A bed-mounted shotgun. What could go wrong?
Seriously folks, you have to see this commercial, which gleefully informs you that the product "[enables] access to your shotgun while in the lying position in your bed!"
The only possible way to improve this product would be to make it somehow hold beer.
The best thing is for the BAD guys NOT to enter your house in the first place.
From my experiance all most bad guys do NOT like dogs! They bark and draw attn. from the residents in the house....
The best thing is for the BAD guys NOT to enter your house in the first place.
From my experiance all most bad guys do NOT like dogs! They bark and draw attn. from the residents in the house....
Good idea unless your toe gets in the way.
Or you’ve just POed your S/O. ;-D
True but many people can’t have pets ...this is so nice and tidy!
I can just hear Jeff Foxworthy typing up a new “You might be a Redneck” joke.
You may ask yourself, why a shotgun mounted on a bed. The answer is simple really: The Hellfire missile hardpoints were to bulky.
Above URL goes to an auction for a 40 round drum magazine for a Colt 1911 Government - NEW.
40 in the drum and 1 in the pipe.
Not good for concealed carry.
Not good for concealed carry....
That’s got to be heavy. Your pants would be around your ankles wearing that.
But what I think that is for is the carbine kit that allows you to use the 1911 pistol grip on the carbine barrel kit.
Then you have a .45 carbine with a 40 round clip. That’s nice.
Next best thing to a tommy gun.
Or Bill Engvall with a "there's your sign..." joke.
[Thats got to be heavy. Your pants would be around your ankles wearing that.]
Not to mention that once you assumed the Weaver stance you’d fall right over...
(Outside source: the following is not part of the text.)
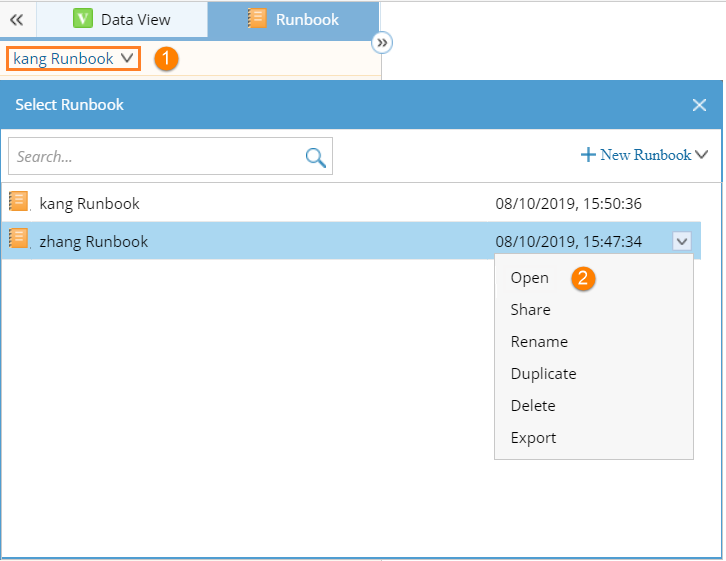Collapse pane with double left chevron
Image resolution: width=726 pixels, height=561 pixels.
click(17, 20)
Could make for some strange nocternal relationships by the way (”why can’t you just scream OH GOD like normal people, hon?!!”)
ping
is this a great country er whut?
Do you think I might be a redneck since my 135 lb. Doberman sleeps on one side of me and my trusty 12 guage is leaning between the bed and the nightstand on the other side? Oh, by the way, the Dobie and I are both light sleepers. LOL!